Ces outrages au maquillage que je commettais à 16 ans

On ne va pas se mentir : avoir 16 ans, c’est l’enfer. L’acné, le lycée, les débordements sentimentaux, la résidence forcée chez le couple parental… Mais le pire du pire reste sans conteste ces faux-pas make-up qu’on assume ensuite très mal à l’âge adulte. Vous êtes sorti avec des étoiles au liner sur la tronche dans les années 2000 ? Cet article vous est cordialement dédié.
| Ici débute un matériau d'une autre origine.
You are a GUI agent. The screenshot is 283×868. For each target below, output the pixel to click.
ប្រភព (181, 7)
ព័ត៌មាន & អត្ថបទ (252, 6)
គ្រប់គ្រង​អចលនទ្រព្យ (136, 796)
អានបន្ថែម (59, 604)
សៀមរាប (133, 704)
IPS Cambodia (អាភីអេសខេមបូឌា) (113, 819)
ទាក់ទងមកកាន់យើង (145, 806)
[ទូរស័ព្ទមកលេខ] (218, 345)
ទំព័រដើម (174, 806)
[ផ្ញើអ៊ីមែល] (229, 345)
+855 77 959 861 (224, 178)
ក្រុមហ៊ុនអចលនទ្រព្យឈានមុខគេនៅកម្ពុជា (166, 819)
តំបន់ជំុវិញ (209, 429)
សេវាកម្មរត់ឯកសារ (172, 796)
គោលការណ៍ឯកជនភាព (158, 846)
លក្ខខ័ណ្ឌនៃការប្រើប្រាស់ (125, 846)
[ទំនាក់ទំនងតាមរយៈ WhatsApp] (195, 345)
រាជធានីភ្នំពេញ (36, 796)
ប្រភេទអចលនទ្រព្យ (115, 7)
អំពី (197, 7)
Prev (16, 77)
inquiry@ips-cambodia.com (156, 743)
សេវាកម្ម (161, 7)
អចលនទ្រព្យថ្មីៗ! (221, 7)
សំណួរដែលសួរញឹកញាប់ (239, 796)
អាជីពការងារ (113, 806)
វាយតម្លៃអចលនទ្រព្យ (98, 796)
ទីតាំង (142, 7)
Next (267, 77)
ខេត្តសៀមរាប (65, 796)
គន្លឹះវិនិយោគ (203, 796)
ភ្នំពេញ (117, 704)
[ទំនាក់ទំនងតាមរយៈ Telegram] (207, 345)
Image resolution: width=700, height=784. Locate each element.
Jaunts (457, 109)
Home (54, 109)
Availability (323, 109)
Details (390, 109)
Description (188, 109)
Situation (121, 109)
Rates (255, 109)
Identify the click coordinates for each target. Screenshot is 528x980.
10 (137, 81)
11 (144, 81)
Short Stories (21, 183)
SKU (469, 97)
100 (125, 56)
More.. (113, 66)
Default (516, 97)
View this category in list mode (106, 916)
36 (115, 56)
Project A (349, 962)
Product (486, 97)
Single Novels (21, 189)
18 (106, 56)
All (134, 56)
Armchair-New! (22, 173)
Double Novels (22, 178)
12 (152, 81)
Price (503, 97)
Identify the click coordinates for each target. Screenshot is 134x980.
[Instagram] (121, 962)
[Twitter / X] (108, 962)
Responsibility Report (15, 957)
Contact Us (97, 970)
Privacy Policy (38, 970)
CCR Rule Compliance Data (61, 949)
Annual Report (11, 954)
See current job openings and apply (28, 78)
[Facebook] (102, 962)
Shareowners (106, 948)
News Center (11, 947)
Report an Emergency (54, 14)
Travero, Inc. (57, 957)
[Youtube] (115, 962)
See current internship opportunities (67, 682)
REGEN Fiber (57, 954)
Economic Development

Avoir du style en 2006 (oui, c’est moi)

L’oeil Droopy à la Avril Lavigne

Haaa… Avril. La vedette de l’époque à qui tout le monde voulait ressembler. Personnellement, je lui ai rapidement préféré Marilyn Manson et Eths (je n’avais pas forcément bon goût pour autant). Néanmoins, son fameux oeil qui tombe et qui dégouline de khôl faisait tout de même partie de mon look d’adolescente rebelle. Dans son infinie bonté, ma mère m’avait offert une palette de tons gris Clarin’s. Je prenais simplement la teinte la plus foncée et je tartinais, je tartinais jusqu’à ce que l’ensemble soit bien épais et bien noir. Base paupière ? Dégrader ? Couleur de transition ?  Et ouais, on n’avait pas YouTube à l’époque… Toutefois, je ne m’arrêtais pas là, cher lecteur amateur de bon goût. 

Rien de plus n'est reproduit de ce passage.